Norway's oil and gas investments, a cornerstone of the country's economy, are set to fall more than previously predicted next year, due to a sharp decline in exploration spending, data from Statistics Norway (SSB) showed on Tuesday. Oil and gas firms have slashed spending repeatedly in their struggle to cope with the 60 percent drop in oil prices since June last year.
The fresh oil survey was broadly in line with the central bank's forecast and would have a limited impact on its rate decision at a December 17 meeting, economists said. "We will probably slightly cut our forecast but it's not enough to trigger a rate cut in December," Danske Bank Chief Economist Frank Jullum said. Economists at SEB and DNB maintained their expectations for a rate cut at the December meeting, while Nordea and Handelsbanken predicted the central bank's key policy rate would remain unchanged at the current record low of 0.75 percent.
More crucial data will come soon, with unemployment and retail sales due out later this week and the regional network survey, the central bank's primary business sentiment gauge, on Friday of next week. Overall 2016 oil industry investments are now seen falling 11 percent on the year to 171 billion Norwegian crowns ($19.77 billion), against 181.2 billion seen in August and 24.7 percent below the 2014 all-time high of 227.3 billion.

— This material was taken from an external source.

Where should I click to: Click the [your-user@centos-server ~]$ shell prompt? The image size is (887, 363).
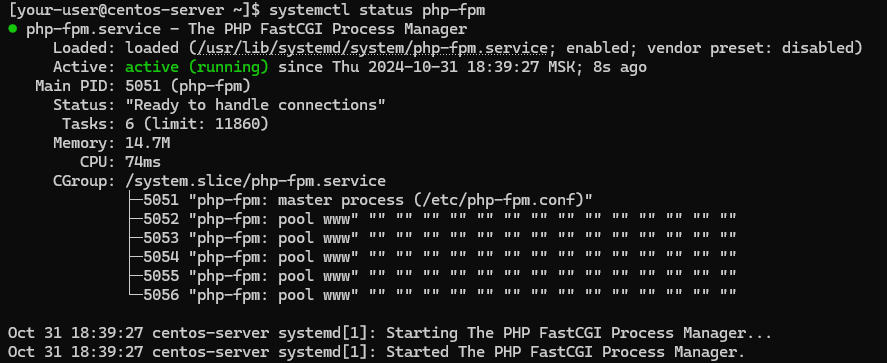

The 2016 exploration estimate dropped by 35 percent to 21.5 billion crowns from a previous estimate of 33.3 million crowns. "Due to low oil prices and operator' processes to cut rig costs, the number of active rigs on the Norwegian Shelf is expected to decrease in 2016. The decrease in the exploration estimate for 2016 should be viewed against this background," SSB said. Norwegian oil major Statoil said on Monday it expected less exploration next year. This year's overall investments were seen at 192.8 billion crowns in line with an August estimate of 193 billion.